Cantos 10-12 of the Paradiso, set in the Heaven of the Sun,present an image of the church that wonderfully embodies the spirit of synodality urged by Pope Francis. Here Dante is surrounded by the wise souls, those great thinkers and scholars who devoted their lives to study and debate, illuminating all of humanity with their theological wisdom. Amid these mystics, prophets, and Doctors of the Church we find several figures, such as saints Thomas Aquinas and Bonaventure of Bagnoregio, who appear side-by-side with their former rivals, whose views they had once forcefully condemned during their time on earth. Reconciled to their former opponents Siger of Brabant and Joachim of Flora, Thomas and Bonaventure now lead two spinning circles of shining lights whose beauty and harmony Dante compares successively to twin rainbows, a pair of flowered garlands, a group of dancing ladies and a spinning millstone. The implication is not that their earthly disagreements and asymmetries have been canceled out or rendered mute but that their concrete diversity and their real particularities constitute the individual elements that make up a larger, more beautiful unity. Dante represents this reconciled church, in which the formerly discordant voices of sworn enemies now blend into a harmonious conversation of friends, by finally comparing the circle of souls to a celestial clock tower:

         Then, like a clock that calls us in the hour

When the bride of God rises to sing a dawn

song to the Bridegroom, that he may love her,

         Whose one part pulls and the other pushes,

sounding tin tin with so sweet a note that a well-

disposed spirit swells with love:

         so I saw that glorious wheel turning, voice

answering voice, with tempering and sweetness

that cannot be known

         except there, where rejoicing forevers itself.

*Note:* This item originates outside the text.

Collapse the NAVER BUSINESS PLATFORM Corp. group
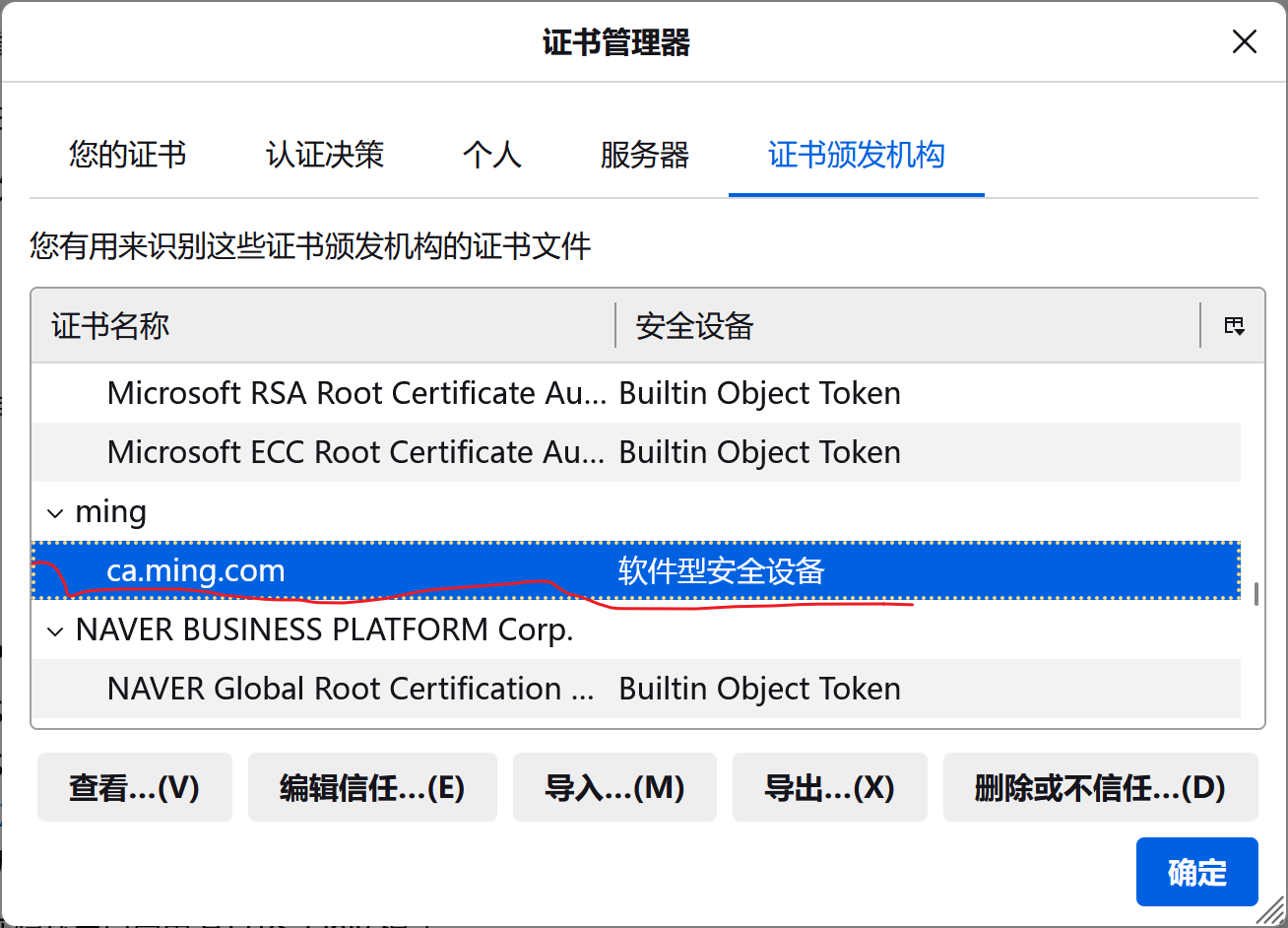This screenshot has height=928, width=1288. [x=53, y=630]
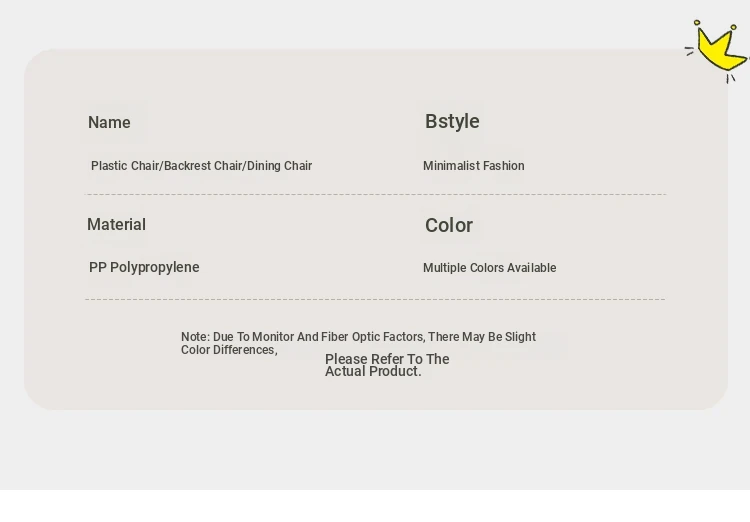This screenshot has height=522, width=750.
Task: Click the Actual Product. text
Action: [x=373, y=372]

                                                         Paradiso 10.139-148

It is at this point that Dante’s vision converges with that of Pope Francis: the journey of mercy ends in joy. What had begun as a plea for forgiveness is now a glorious homecoming, a final and definitive arrival in that heavenly community, that space of peace, love and communion where all find their home, where the push-and-pull of tension gives way to the ringing sweetness of shared music. In the Paradiso Dante realizes that “new condition, marked by harmony, peace, and happiness” which for Pope Francis constitutes “the horizon of all authentic humanism.”                

The only title Dante ever gave to his poem was Comedìa, or “Comedy,” which simply indicates that the work has a happy ending. Human happiness: this is indeed the true subject of the Divine Comedy. As we take up Pope Francis’ invitation to reread Dante at the end of this Jubilee Year of Mercy, let us allow ourselves to become fully aware of and to treasure the many ways in which God’s mercy, always active in our lives, has opened up for us the path to joy.